<<<<
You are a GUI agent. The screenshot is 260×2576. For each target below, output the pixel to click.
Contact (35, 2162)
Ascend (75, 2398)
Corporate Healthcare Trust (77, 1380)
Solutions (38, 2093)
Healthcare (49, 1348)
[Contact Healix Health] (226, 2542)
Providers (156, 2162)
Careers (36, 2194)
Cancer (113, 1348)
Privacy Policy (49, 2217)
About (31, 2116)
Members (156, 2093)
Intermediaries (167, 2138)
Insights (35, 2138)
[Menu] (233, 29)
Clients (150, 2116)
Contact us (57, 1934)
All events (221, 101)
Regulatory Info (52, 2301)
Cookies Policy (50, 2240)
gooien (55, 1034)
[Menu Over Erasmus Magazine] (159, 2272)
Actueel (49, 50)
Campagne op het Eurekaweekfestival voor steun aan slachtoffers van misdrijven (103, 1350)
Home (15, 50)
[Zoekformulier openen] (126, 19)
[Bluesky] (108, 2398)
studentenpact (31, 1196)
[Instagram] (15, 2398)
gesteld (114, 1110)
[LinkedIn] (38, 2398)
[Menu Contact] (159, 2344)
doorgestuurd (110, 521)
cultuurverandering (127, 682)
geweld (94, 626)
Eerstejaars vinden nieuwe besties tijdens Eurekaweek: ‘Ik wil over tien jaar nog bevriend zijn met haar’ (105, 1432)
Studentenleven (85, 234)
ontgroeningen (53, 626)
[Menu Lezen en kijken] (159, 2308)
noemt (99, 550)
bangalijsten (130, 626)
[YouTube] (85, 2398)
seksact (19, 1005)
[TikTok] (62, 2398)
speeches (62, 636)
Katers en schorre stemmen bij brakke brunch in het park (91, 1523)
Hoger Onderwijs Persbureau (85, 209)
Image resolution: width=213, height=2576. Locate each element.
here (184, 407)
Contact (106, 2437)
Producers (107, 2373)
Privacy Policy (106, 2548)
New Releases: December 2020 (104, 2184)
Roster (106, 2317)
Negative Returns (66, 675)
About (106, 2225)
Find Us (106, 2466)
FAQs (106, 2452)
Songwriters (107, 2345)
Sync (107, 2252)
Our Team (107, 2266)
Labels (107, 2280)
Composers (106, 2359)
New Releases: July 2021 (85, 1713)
>>>>
_PROBLEM REQUIREMENTS_
Output the lines above between the one holding "Home (15, 50)" and the one holding "Privacy Policy (106, 2548)", inclusive, with nothing before or after them.

_WRITTEN REPLY_
Home (15, 50)
[Zoekformulier openen] (126, 19)
[Bluesky] (108, 2398)
studentenpact (31, 1196)
[Instagram] (15, 2398)
gesteld (114, 1110)
[LinkedIn] (38, 2398)
[Menu Contact] (159, 2344)
doorgestuurd (110, 521)
cultuurverandering (127, 682)
geweld (94, 626)
Eerstejaars vinden nieuwe besties tijdens Eurekaweek: ‘Ik wil over tien jaar nog bevriend zijn met haar’ (105, 1432)
Studentenleven (85, 234)
ontgroeningen (53, 626)
[Menu Lezen en kijken] (159, 2308)
noemt (99, 550)
bangalijsten (130, 626)
[YouTube] (85, 2398)
seksact (19, 1005)
[TikTok] (62, 2398)
speeches (62, 636)
Katers en schorre stemmen bij brakke brunch in het park (91, 1523)
Hoger Onderwijs Persbureau (85, 209)
Image resolution: width=213, height=2576. Locate each element.
here (184, 407)
Contact (106, 2437)
Producers (107, 2373)
Privacy Policy (106, 2548)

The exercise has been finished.